In Rome, Italy, where she is a giornalista professionista (professional journalist) and a film critic, she worked as a writer for Sereno Variabile, a program about traveling, broadcast by RAI Television (Italian National Television). Among other publications, she worked as an entertainment editor for the daily newspaper Ultime Notizie (Last News), and as an assistant producer of the online Daily News, published by RaiNet and Italia Cinema (today Cinecittà News), all based in Rome.
In 1998 she was awarded the "European Personality" and received this recognition in Campidoglio, Rome City Hall, Capitoline Hill.

==Publications==
- Novel, "La Guerra secondo Michele" (The War According to Michele), 2016
- Ten booklets, "I Miti" (The Myths), enclosed in the international movies’ DVDs series published by Warner Bros. 1999.
- Book, co-author, "Strofe Sfiziose", All’insegna del pesce d’oro (In the name of the gold fish, publisher) by Vanni Scheiwiller.

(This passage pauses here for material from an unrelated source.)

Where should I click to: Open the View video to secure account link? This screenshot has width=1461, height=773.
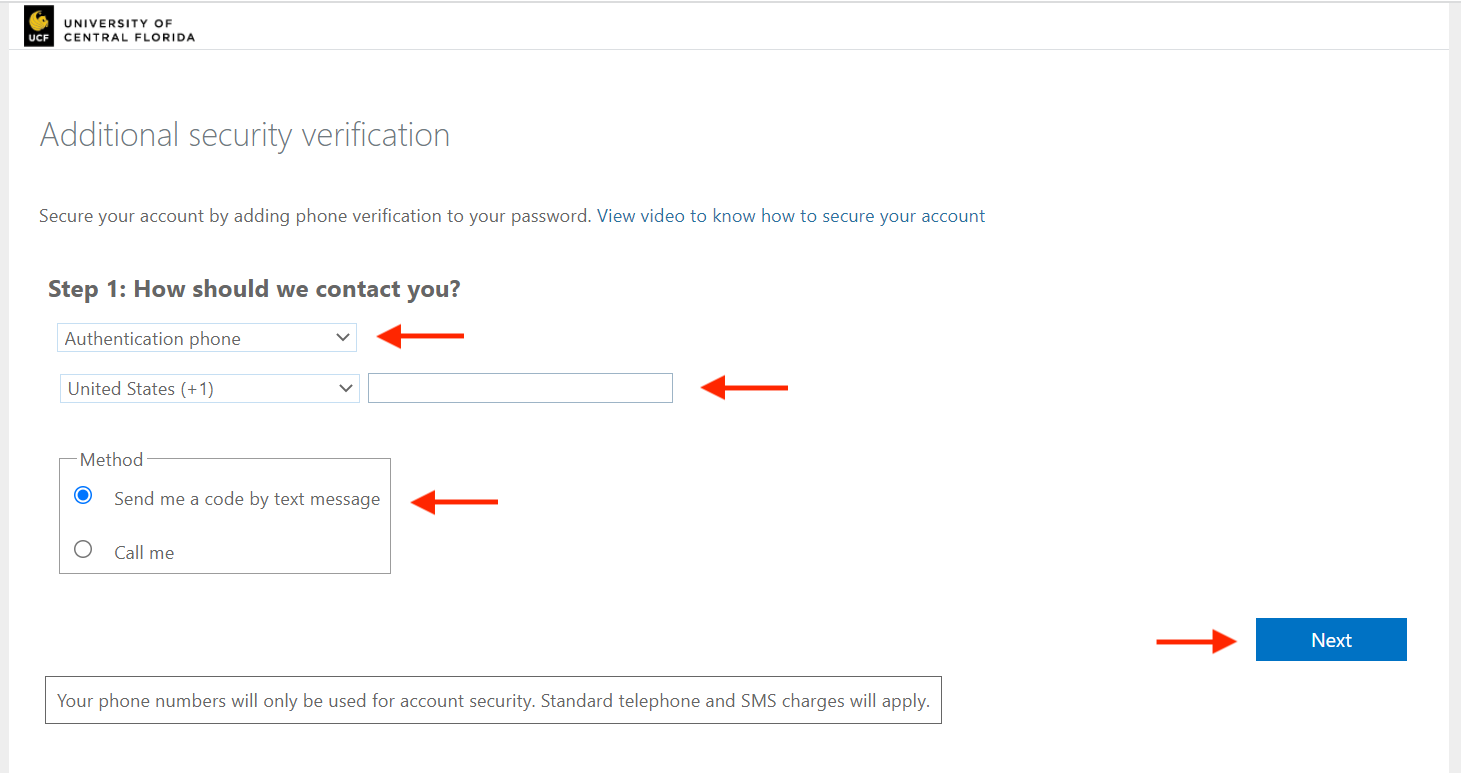[x=791, y=216]
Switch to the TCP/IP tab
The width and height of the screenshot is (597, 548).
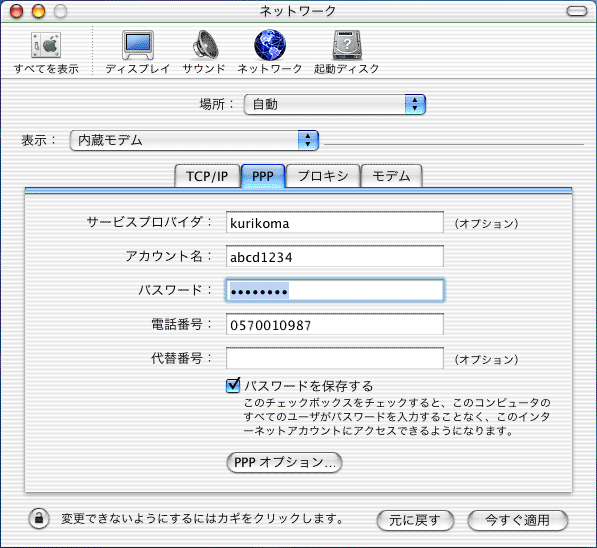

Milan, 1998
- Article in a Book: "Marinetti e i Futuristi a Capri" ("Marinetti and the Futurists in Capri"). In Elisabetta Traini (Ed.)
Bragaglia racconta Bragaglia, carosello di divagazioni saggi e ricordi (Bragaglia tells Bragaglia, essays and memories). All’insegna del pesce d’oro (In the name of the gold fish, publisher) by Vanni Scheiwiller. Milan, 1997.
- Booklet, Marsala, the taste of a city, INC (National Institute of Communication). Rome, 1997.
- Book, researcher, La "scuola" italiana: storia, strutture e immaginario di un altro cinema (1988-1996) (The Italian "school": history, structures and imaginary of another cinema). (Pesaro Film festival). Pesaro, 1996.
- Book, co-author, Extravagant strophes by Carlo Ludovico Bragaglia, illustrated by his friends of cinema, All’insegna del pesce d’oro (In the name of the gold fish, publisher) by Vanni Scheiwiller, Milan, 1994.

==Academic Publications==
"From Mass Media immigration to professional workers – A portrait of the present Italian ‘Comunità’ in Ontario", Italian Canadiana, Frank Iacobucci Centre for Italian Studies. University of Toronto, Vol.26-29 (2012-2015)
"The Global Intercultural Communication Reader", Canadian Journal of Communication, Vol. 40 N. 4 (2015). published in the Canadian Journal of Communication.
"Global Media Ethics", Edited by Stephen J.A. Ward, Wiley-Blackwell, 2013, published in the Canadian Journal of Communication.

==Presentations==
In Washington, in March 2013, she presented at the PCA CA Conference "From mass immigration to professional workers - A portrait of the present Italian "comunità" in Ontario (Canada).
In Toronto, in 2006 she presented the lecture, Multiculturalism in the World of Mass Media During the Digital Era, for the Iacobucci Center of Italian Studies at the University of Toronto, and published in the book The Virtual Piazza.
She also held the lecture Italy and Italians on the North American Silver Screen, at 79th Congress of the American Association of Teachers of Italian, in November 2002 at the Ontario Institute for Studies in Education.